Yesterday, the U.S. Senate Committee on Foreign Relations voted 10-7 to approve a resolution authorizing military action against Syria. The language was a bit narrower than what the president would have liked, but the resolution (which you can read for yourself here) gives the president wide latitude and also includes amended language insisted upon by Senator McCain that significantly changes the policy from what the public was initially promised. The president spoke only of sending a message, a "shot across the bow," that would not determine the end of the civil war, target Assad, or aim at regime change.
The resolution coming out of that committee, the resolution the Senate will vote on, says: "It is the policy of the United States to change the momentum on the battlefield in Syria so as to create favourable conditions for a negotiated settlement that ends the conflict and leads to a democratic government in Syria."
In other words, regime change.
Sure enough, mission creep: a policy that, once in motion, expands beyond the original scope proposed in defense of that policy. In foreign policy, it is all too common.
Just so we're clear: not only are we unable to calculate the consequences of military action in Syria, we are getting contradictory messages about the scope of the mission itself.
Because it might not be mission creep after all. Maybe this has really been the point. In the spirit of "compromise" we get the real policy, in the guise of a representative process.
If this was sincerely about upholding international law, it would be more appropriate for this to be a diplomatic struggle, isolating Russia and China, highlighting the abuse of the Security Council veto, and calling for a multilateral and accountable process. Wouldn't that be interesting?
Every poll indicates that the public does not favor unilateral military action in Syria, and things are not looking good in the House of Representatives. Some of this, no doubt, is craven: there are many in the majority Republican Party who are opposed to anything Barack Obama supports, no matter what. There also seems to be an inter-party argument between neoconservatives who never see a problem they can't solve with cruise missiles, and those with a more isolationist pose. (As I suspect it is mostly a pose.)

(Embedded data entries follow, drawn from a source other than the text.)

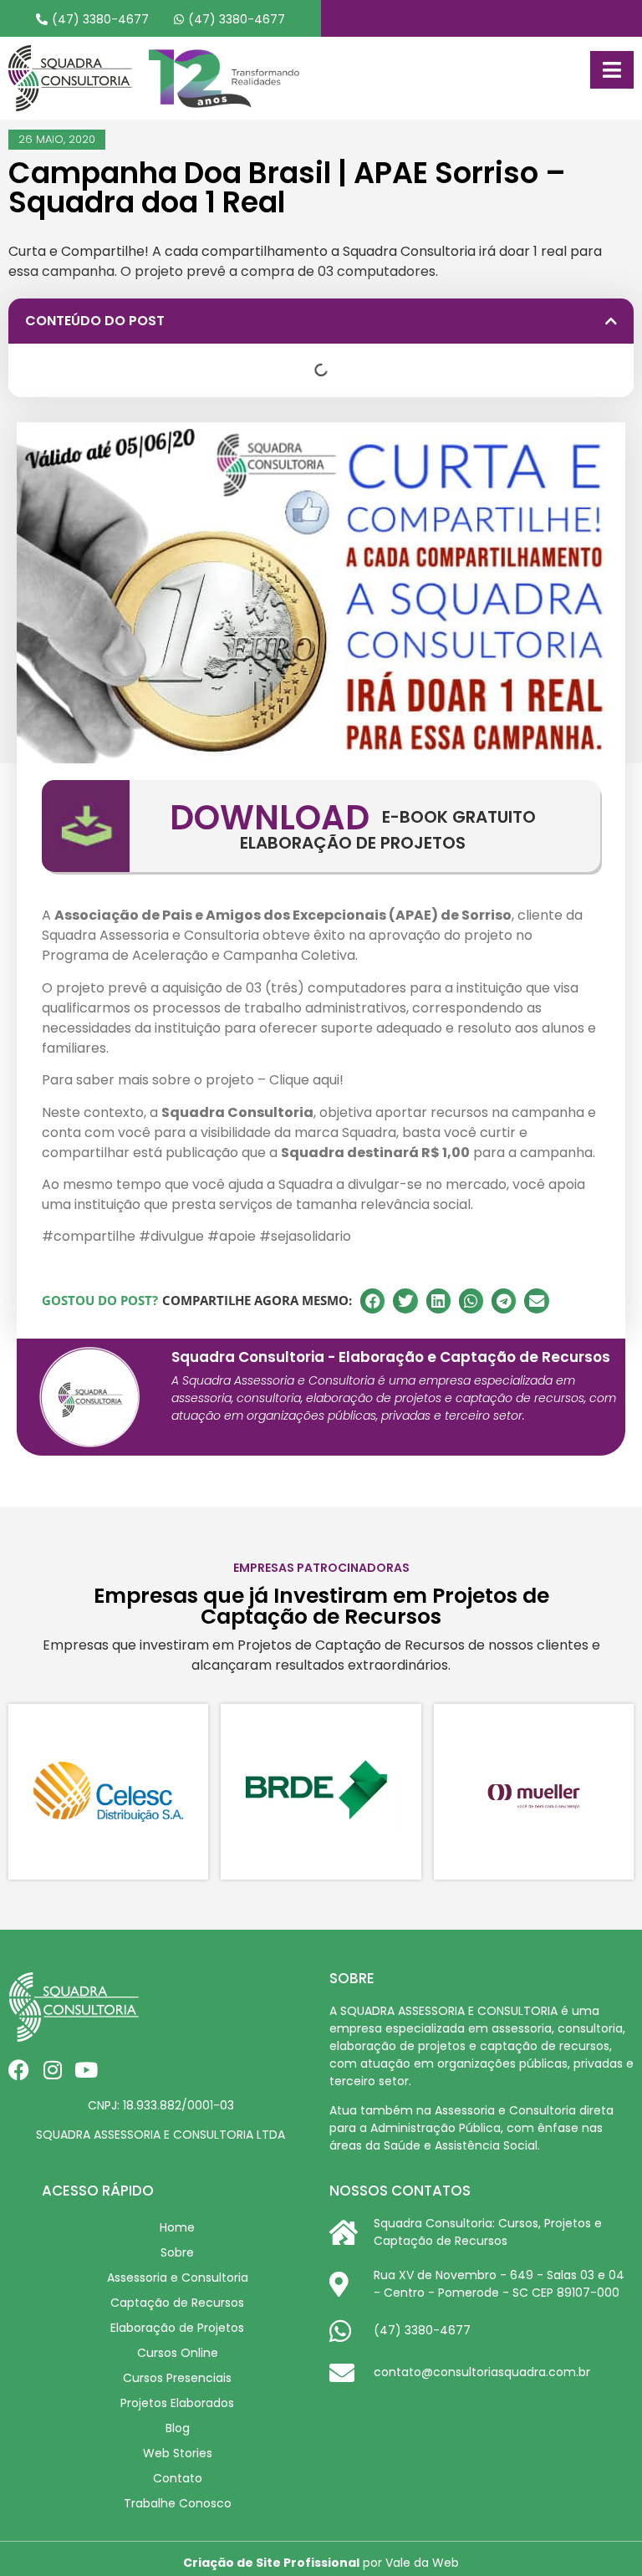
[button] (611, 321)
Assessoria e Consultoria (177, 2277)
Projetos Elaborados (177, 2403)
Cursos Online (177, 2352)
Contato (177, 2478)
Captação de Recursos (177, 2302)
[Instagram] (52, 2069)
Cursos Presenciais (177, 2377)
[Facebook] (18, 2069)
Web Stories (177, 2453)
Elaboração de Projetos (177, 2327)
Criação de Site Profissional (271, 2562)
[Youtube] (85, 2069)
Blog (178, 2428)
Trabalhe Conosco (178, 2503)
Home (177, 2227)
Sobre (177, 2252)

Is it significant that the policy being debated and voted on is significantly different than what the president proposed to the public? Is there any point in tearing apart the Secretary of State's ridiculous claim that bombing a country that has not attacked us would not be "war in a classic sense?" Was Senator Rand Paul basically right when he suggested this debate in Congress was simply theatre? A lot of us on this side of the power gulf feel like it is theatre, and that the political establishment is just doing what it wants with respect to trade agreements, military action, monetary policy, labor laws, and the general expansion of neoliberal capitalism.
Now we get into popular ideas about weakness and strength.
When asked directly if the president would proceed to launch Tomahawks even if Congress rebukes his policy, and public opinion remains lopsidedly opposed, the Secretary of State does not answer directly, nor does any White House spokesman. Some members are openly calling for the president to act regardless of how Congress votes lest he seem "weak" -- and there are even claims that opening this up to a deliberative process was already a sign of weakness.
The gulf between our political establishment and the public interest is not news to anyone. What is the new is the extent to which that establishment openly disparages a deliberative process that involves listening. Working in cooperation with other countries is weak. Respecting international law instead of using force at will, is weak. We are prompted to celebrate certainty and despise contemplation. We have candidate debates that are not really debates. We have a president in Russia right now who refuses to meet with the Russian president, the very man preventing a truly international response the president claims to want -- because talking is held to be weak.
Maybe it falls on cultural workers, in whatever part of the media spectrum we can influence, to uphold different ideas about strength.
This morning, Senator Tom Udall of New Mexico -- one of my U.S. senators, as a matter of fact, and a member of that foreign relations committee -- was interviewed on National Public Radio. Senator Udall voted "no" on the resolution. Asked about non-military options, he stammered a bit, but he also presented a rare contradiction of the rhetoric we're hearing about "America's credibility" and this idea about strength and leadership:
I think we gain credibility when we work with our international allies, when we build international support, when we focus in on Russia and China and shame them and say these two countries are supporting the use of chemical weapons, and we all need to unite and come up with a solution that brings this despicable war criminal to justice and moves us towards a more peaceful region.
History during my lifetime leaves me skeptical that the political establishment is interested in the public interest or "justice" in any accountable sense, but here on our side of the power gulf maybe we can resist -- with letters, tweets, our art, our conversation, and even our industry if and when they start sending our young people off to another unnecessary war -- and consciously uphold a culture that esteems knowledge, debate, and cooperation.
Because in a culture that considers those things "weak" and encourages leaving the difficult choices up for strong and willful leaders, fewer and fewer people can hold the idea that a different kind of power structure is even possible.
And THAT, dear friends, is a sentiment the political establishment hates.